By NATE SILVERThe last ballots in the presidential election were cast more than two weeks ago. But votes in 37 states, and the District of Columbia, are still being counted, with the results yet to be officially certified.
President Obama’s national margin over Mitt Romney has increased as additional ballots have been added to the tally. According to the terrific spreadsheet maintained by David Wasserman of the Cook Political Report, Mr. Obama now leads Mr. Romney by 3.3 percentage points nationally, up from 2.5 percentage points in the count just after the election.

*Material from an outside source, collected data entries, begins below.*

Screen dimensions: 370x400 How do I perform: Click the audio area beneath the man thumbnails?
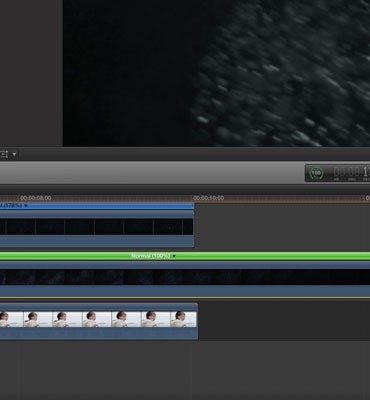[x=99, y=333]
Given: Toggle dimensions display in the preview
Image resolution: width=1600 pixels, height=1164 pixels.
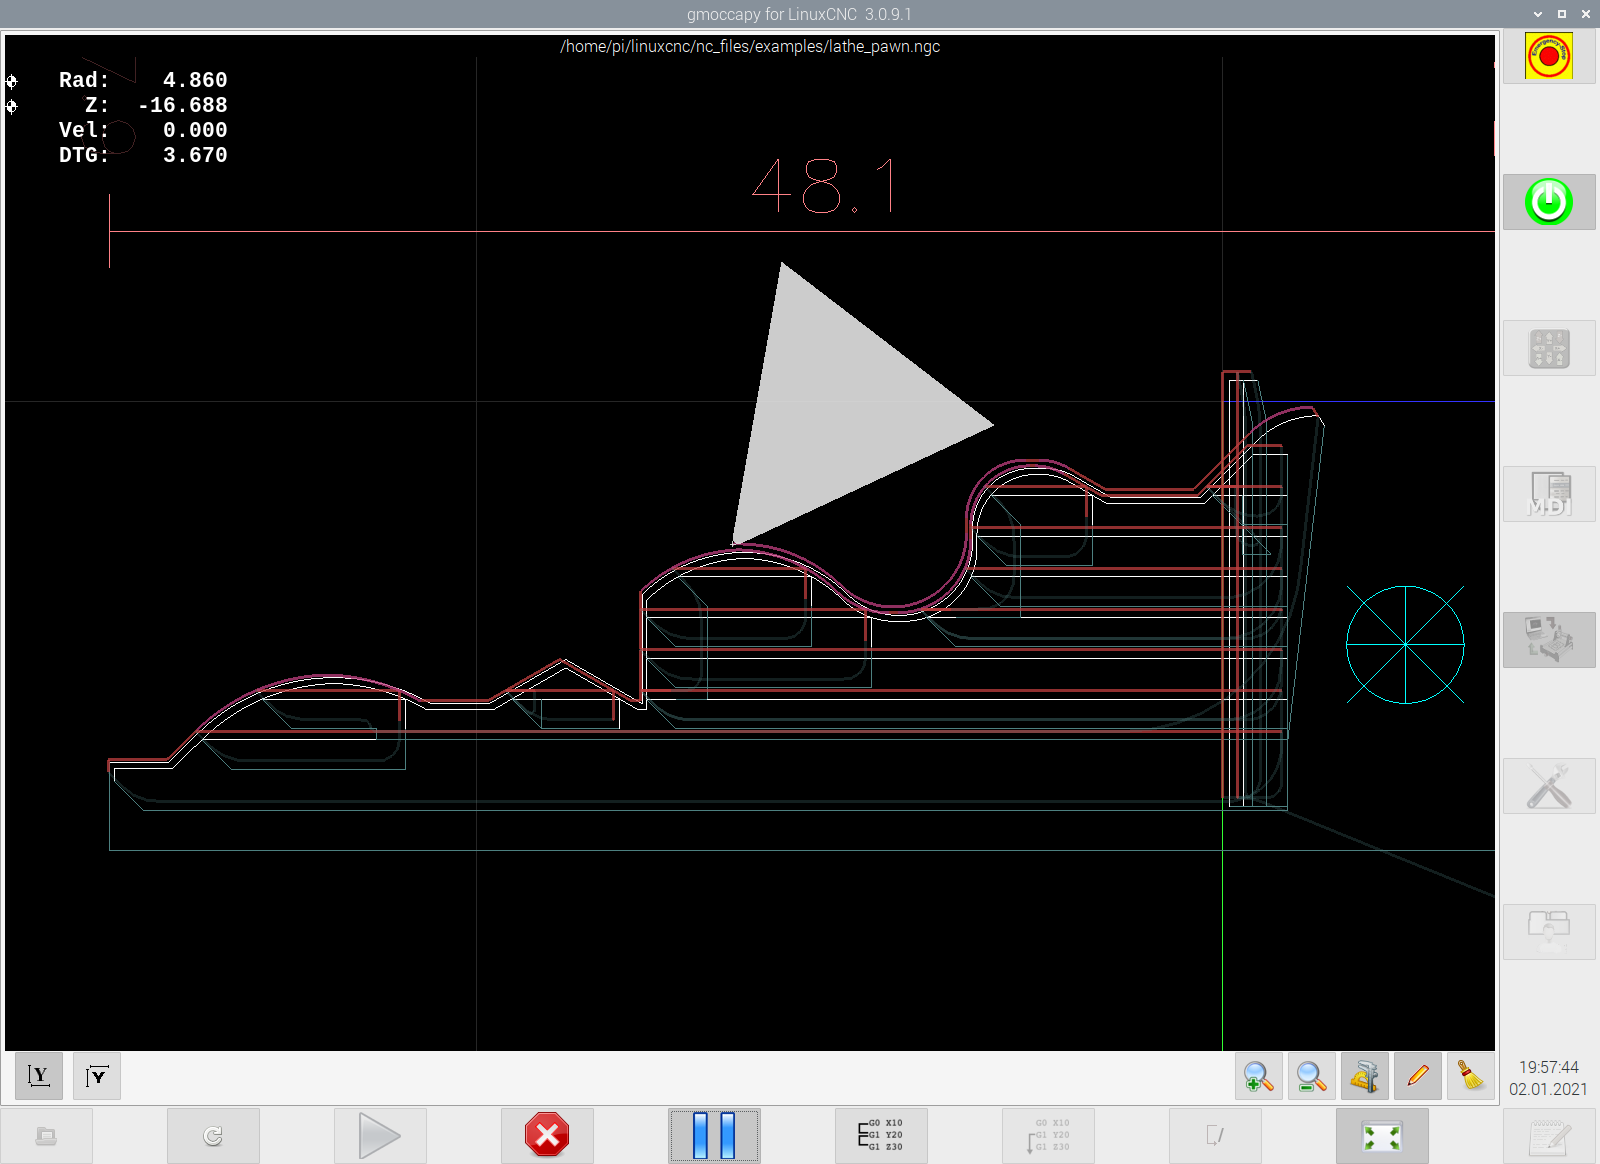Looking at the screenshot, I should coord(1364,1076).
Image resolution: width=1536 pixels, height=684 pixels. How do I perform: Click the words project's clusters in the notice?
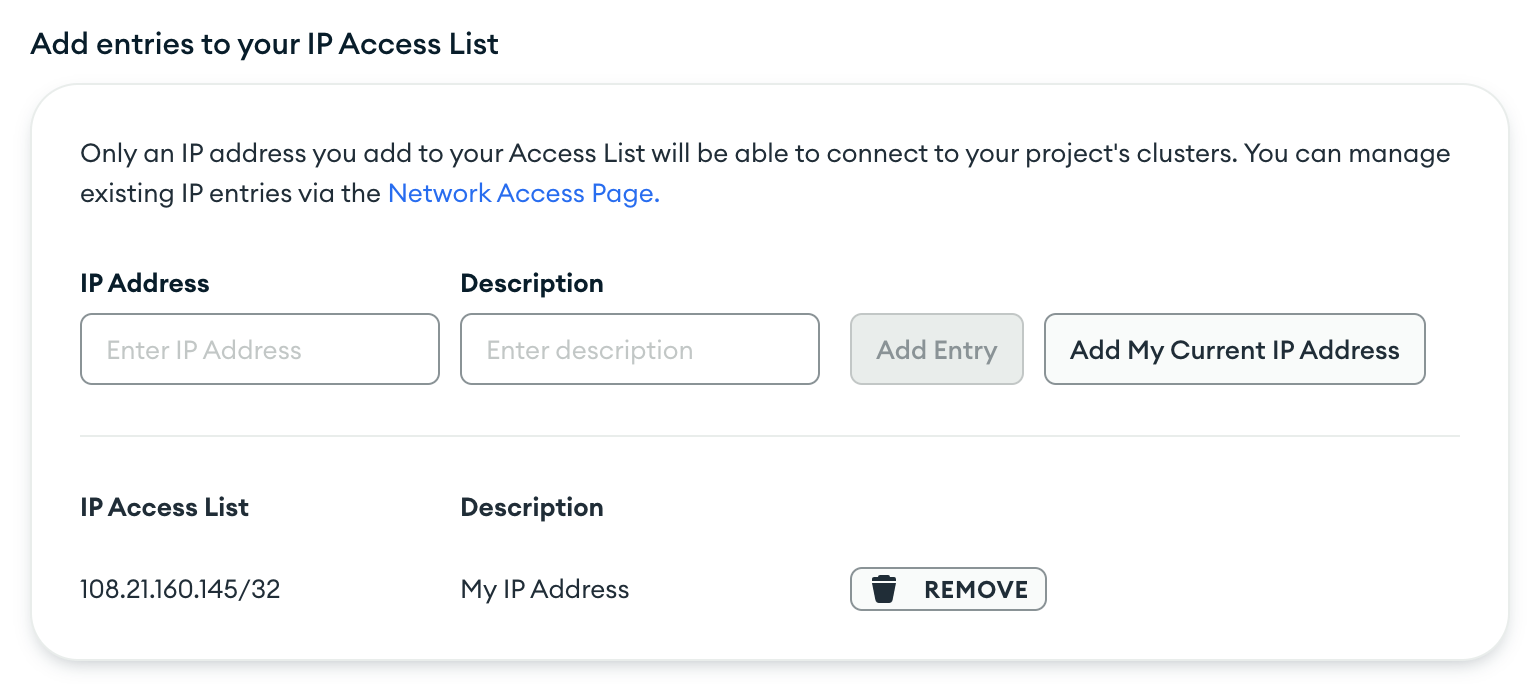1086,155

Turnout has grown to about 127 million voters, down from roughly 131 million in 2008. The gap could close further as additional ballots are counted. The newly counted ballots have also shifted the relative order of the states.

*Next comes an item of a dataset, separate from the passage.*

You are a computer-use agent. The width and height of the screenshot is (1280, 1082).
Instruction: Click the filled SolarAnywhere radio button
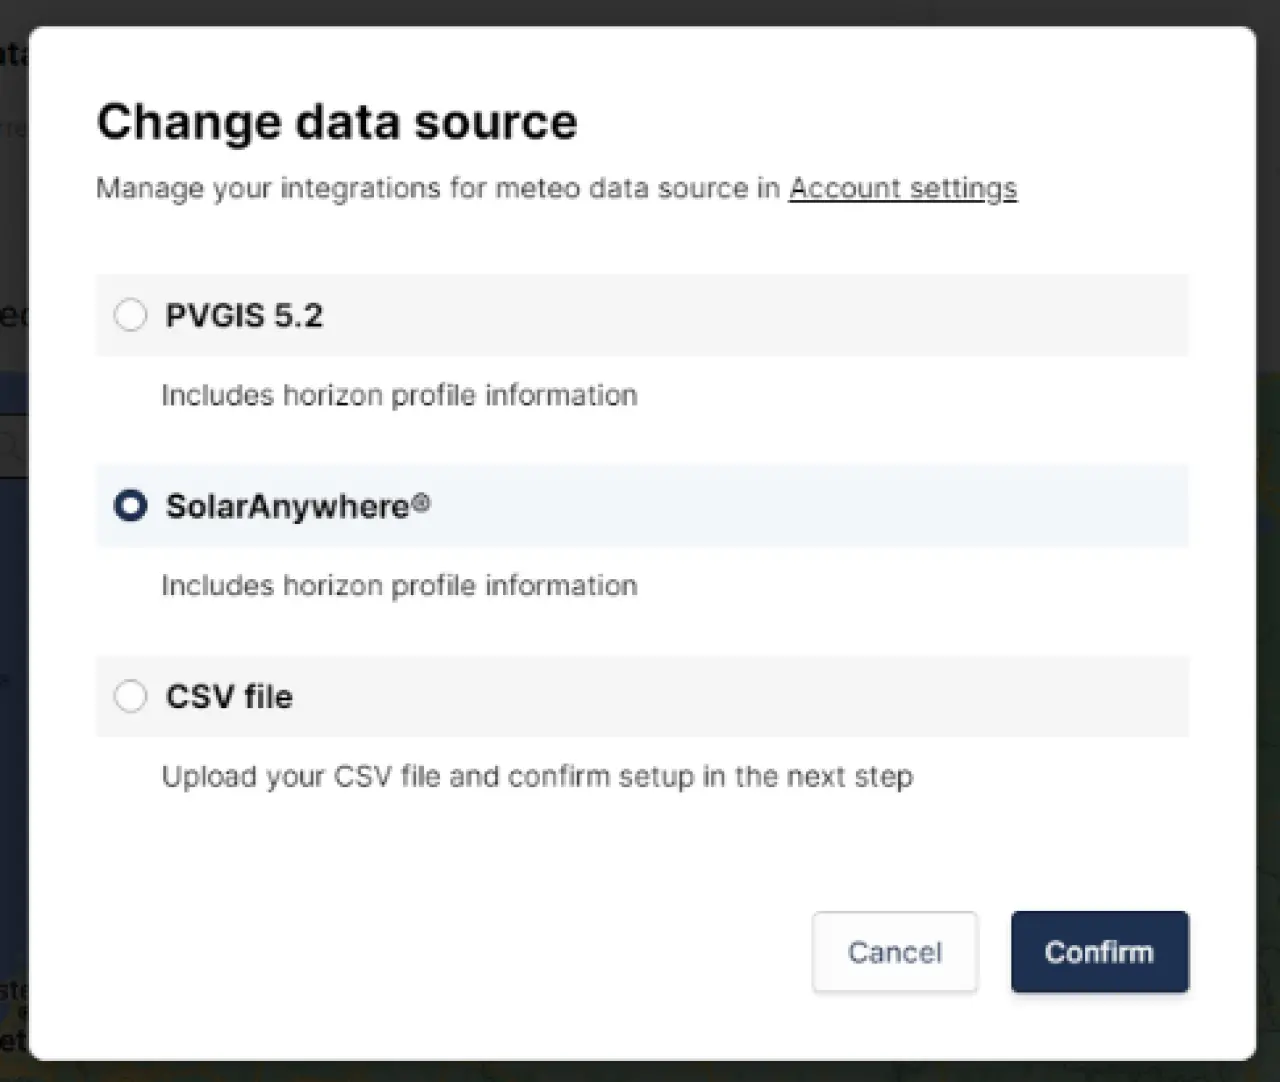(130, 506)
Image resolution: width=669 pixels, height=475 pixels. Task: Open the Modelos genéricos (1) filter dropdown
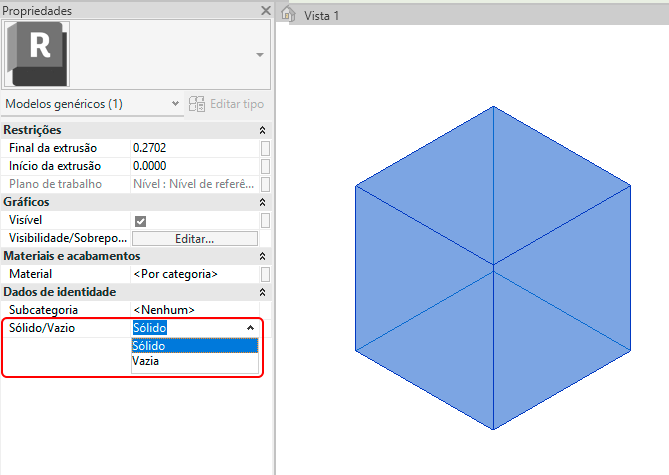(176, 103)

Immediately after the election, it appeared that Colorado was what we called the “tipping-point state”: the one that gave Mr. Obama his decisive 270th electoral vote once you sort the states in order of most Democratic to least Democratic.

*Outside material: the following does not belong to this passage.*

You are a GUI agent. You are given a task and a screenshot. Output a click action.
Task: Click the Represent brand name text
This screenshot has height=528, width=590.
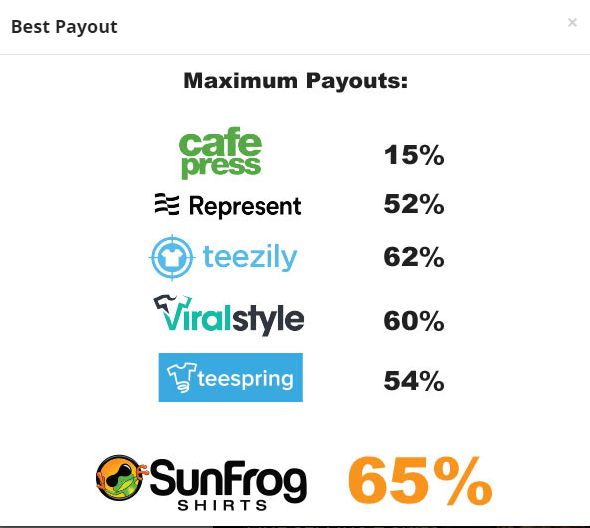click(245, 206)
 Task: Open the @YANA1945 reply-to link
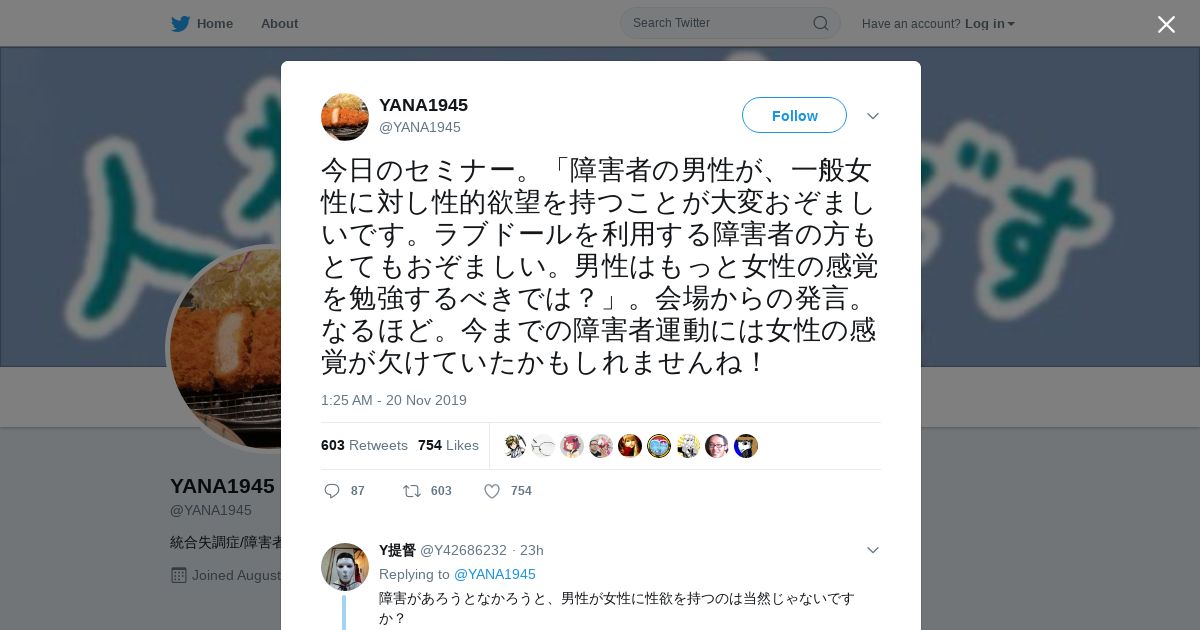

Mr. Obama’s margin in Colorado has expanded to 5.5 percentage points from 4.7 percentage points as more ballots have been counted, however. He now leads there by a wider margin than in Pennsylvania, where his margin is 5.0 percentage points. Neither state has certified its results, so the order could flip again, but if the results hold, then Pennsylvania, not Colorado, will have been the tipping-point state in the election.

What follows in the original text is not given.